Mullins Molecular Retrovirology Lab

  • Department of Microbiology
  • School of Medicine
  • University of Washington
University of Washington/Fred Hutch Center for AIDS Research

Citation Information

Shankarappa R, Margolick JB, Gange SJ, Rodrigo AG, Upchurch D, Farzadegan H, Gupta P, Rinaldo CR, Learn GH, He X, Huang XL, Mullins JI (1999). Consistent viral evolutionary changes associated with the progression of human immunodeficiency virus type 1 infection. Journal of virology, 73(12), 10489-502. (pubmed)

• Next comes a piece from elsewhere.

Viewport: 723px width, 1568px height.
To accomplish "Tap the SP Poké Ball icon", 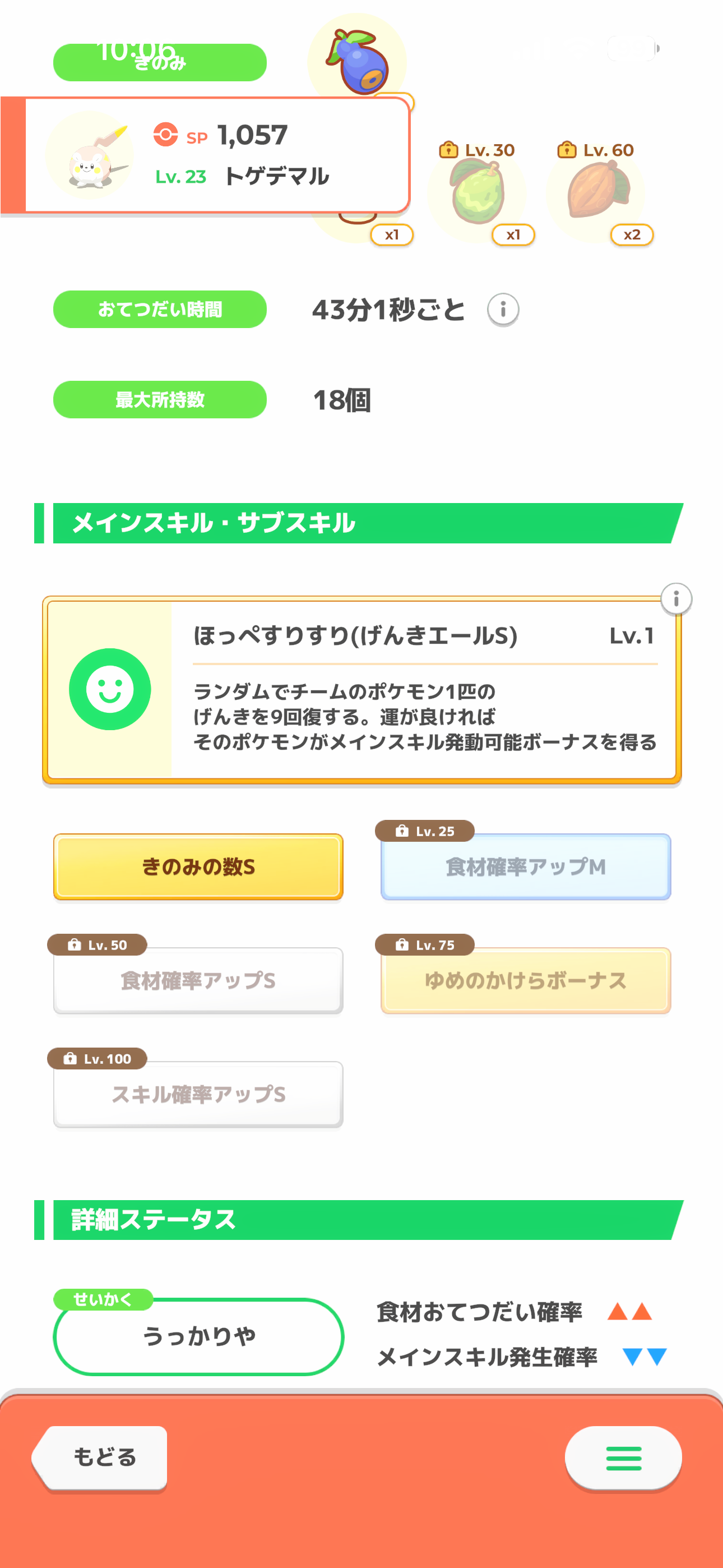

To understand the high variability of the asymptomatic interval between primary human immunodeficiency virus type 1 (HIV-1) infection and the development of AIDS, we studied the evolution of the C2-V5 region of the HIV-1 env gene and of T-cell subsets in nine men with a moderate or slow rate of disease progression. They were monitored from the time of seroconversion for a period of 6 to 12 years until the development of advanced disease in seven men. Based on the analysis of viral divergence from the founder strain, viral population diversity within sequential time points, and the outgrowth of viruses capable of utilizing the CXCR4 receptor (X4 viruses), the existence of three distinct phases within the asymptomatic interval is suggested: an early phase of variable duration during which linear increases ( approximately 1% per year) in both divergence and diversity were observed; an intermediate phase lasting an average of 1.8 years, characterized by a continued increase in divergence but with stabilization or decline in diversity; and a late phase characterized by a slowdown or stabilization of divergence and continued stability or decline in diversity. X4 variants emerged around the time of the early- to intermediate-phase transition and then achieved peak representation and began a decline around the transition between the intermediate and late phases. The late-phase transition was also associated with failure of T-cell homeostasis (defined by a downward inflection in CD3(+) T cells) and decline of CD4(+) T cells to </=200 cells/microliter. The strength of these temporal associations between viral divergence and diversity, viral coreceptor specificity, and T-cell homeostasis and subset composition supports the concept that the phases described represent a consistent pattern of viral evolution during the course of HIV-1 infection in moderate progressors. Recognition of this pattern may help explain previous conflicting data on the relationship between viral evolution and disease progression and may provide a useful framework for evaluating immune damage and recovery in untreated and treated HIV-1 infections.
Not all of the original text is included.